Items from a data source:
---+---
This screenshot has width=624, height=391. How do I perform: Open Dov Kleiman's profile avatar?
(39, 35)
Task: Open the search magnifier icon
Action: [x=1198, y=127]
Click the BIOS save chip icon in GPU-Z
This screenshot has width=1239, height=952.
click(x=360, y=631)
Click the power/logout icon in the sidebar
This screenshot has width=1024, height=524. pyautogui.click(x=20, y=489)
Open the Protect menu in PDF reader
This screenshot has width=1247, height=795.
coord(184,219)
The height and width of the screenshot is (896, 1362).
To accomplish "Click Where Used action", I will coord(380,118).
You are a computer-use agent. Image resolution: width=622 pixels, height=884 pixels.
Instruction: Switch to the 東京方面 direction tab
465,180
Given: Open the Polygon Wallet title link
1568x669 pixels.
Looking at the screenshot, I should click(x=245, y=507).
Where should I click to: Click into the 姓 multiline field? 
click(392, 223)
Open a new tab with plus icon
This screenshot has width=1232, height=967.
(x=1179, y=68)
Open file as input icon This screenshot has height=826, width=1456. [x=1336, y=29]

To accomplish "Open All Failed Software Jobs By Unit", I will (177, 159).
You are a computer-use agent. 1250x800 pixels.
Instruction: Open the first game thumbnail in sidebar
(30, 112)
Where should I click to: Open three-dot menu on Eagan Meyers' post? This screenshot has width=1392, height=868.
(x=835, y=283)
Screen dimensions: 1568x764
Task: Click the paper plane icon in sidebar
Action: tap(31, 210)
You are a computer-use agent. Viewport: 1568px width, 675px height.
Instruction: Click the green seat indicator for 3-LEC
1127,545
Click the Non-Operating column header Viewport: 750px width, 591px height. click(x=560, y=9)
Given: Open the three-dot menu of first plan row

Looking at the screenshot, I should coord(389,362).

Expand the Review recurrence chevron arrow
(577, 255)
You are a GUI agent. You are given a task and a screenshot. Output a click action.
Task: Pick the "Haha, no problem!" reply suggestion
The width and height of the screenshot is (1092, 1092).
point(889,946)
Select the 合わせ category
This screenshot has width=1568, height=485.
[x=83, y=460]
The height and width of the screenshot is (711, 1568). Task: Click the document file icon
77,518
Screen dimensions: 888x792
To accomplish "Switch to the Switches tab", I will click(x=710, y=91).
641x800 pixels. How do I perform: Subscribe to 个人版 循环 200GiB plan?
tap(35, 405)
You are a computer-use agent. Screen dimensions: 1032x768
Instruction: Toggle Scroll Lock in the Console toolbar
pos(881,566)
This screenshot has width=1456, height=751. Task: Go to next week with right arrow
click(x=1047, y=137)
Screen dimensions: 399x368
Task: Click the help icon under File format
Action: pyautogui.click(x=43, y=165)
---+---
▶ **ASSIGNED TASK**
After the last line, print all the entries once again, unchanged.

▶ **TASK OUTPUT**
This screenshot has width=624, height=391. How do I perform: Open Dov Kleiman's profile avatar?
(39, 35)
Task: Open the search magnifier icon
Action: [x=1198, y=127]
Click the BIOS save chip icon in GPU-Z
This screenshot has width=1239, height=952.
click(x=360, y=631)
Click the power/logout icon in the sidebar
This screenshot has width=1024, height=524. pyautogui.click(x=20, y=489)
Open the Protect menu in PDF reader
This screenshot has width=1247, height=795.
coord(184,219)
The height and width of the screenshot is (896, 1362).
To accomplish "Click Where Used action", I will coord(380,118).
You are a computer-use agent. Image resolution: width=622 pixels, height=884 pixels.
Instruction: Switch to the 東京方面 direction tab
465,180
Given: Open the Polygon Wallet title link
1568x669 pixels.
Looking at the screenshot, I should click(x=245, y=507).
Where should I click to: Click into the 姓 multiline field? 
click(392, 223)
Open a new tab with plus icon
This screenshot has width=1232, height=967.
(x=1179, y=68)
Open file as input icon This screenshot has height=826, width=1456. [x=1336, y=29]

To accomplish "Open All Failed Software Jobs By Unit", I will (177, 159).
You are a computer-use agent. 1250x800 pixels.
Instruction: Open the first game thumbnail in sidebar
(30, 112)
Where should I click to: Open three-dot menu on Eagan Meyers' post? This screenshot has width=1392, height=868.
(x=835, y=283)
Screen dimensions: 1568x764
Task: Click the paper plane icon in sidebar
Action: tap(31, 210)
You are a computer-use agent. Viewport: 1568px width, 675px height.
Instruction: Click the green seat indicator for 3-LEC
1127,545
Click the Non-Operating column header Viewport: 750px width, 591px height. click(x=560, y=9)
Given: Open the three-dot menu of first plan row

Looking at the screenshot, I should coord(389,362).

Expand the Review recurrence chevron arrow
(577, 255)
You are a GUI agent. You are given a task and a screenshot. Output a click action.
Task: Pick the "Haha, no problem!" reply suggestion
The width and height of the screenshot is (1092, 1092).
point(889,946)
Select the 合わせ category
This screenshot has width=1568, height=485.
[x=83, y=460]
The height and width of the screenshot is (711, 1568). Task: Click the document file icon
77,518
Screen dimensions: 888x792
To accomplish "Switch to the Switches tab", I will click(x=710, y=91).
641x800 pixels. How do I perform: Subscribe to 个人版 循环 200GiB plan?
tap(35, 405)
You are a computer-use agent. Screen dimensions: 1032x768
Instruction: Toggle Scroll Lock in the Console toolbar
pos(881,566)
This screenshot has width=1456, height=751. Task: Go to next week with right arrow
click(x=1047, y=137)
Screen dimensions: 399x368
Task: Click the help icon under File format
Action: pyautogui.click(x=43, y=165)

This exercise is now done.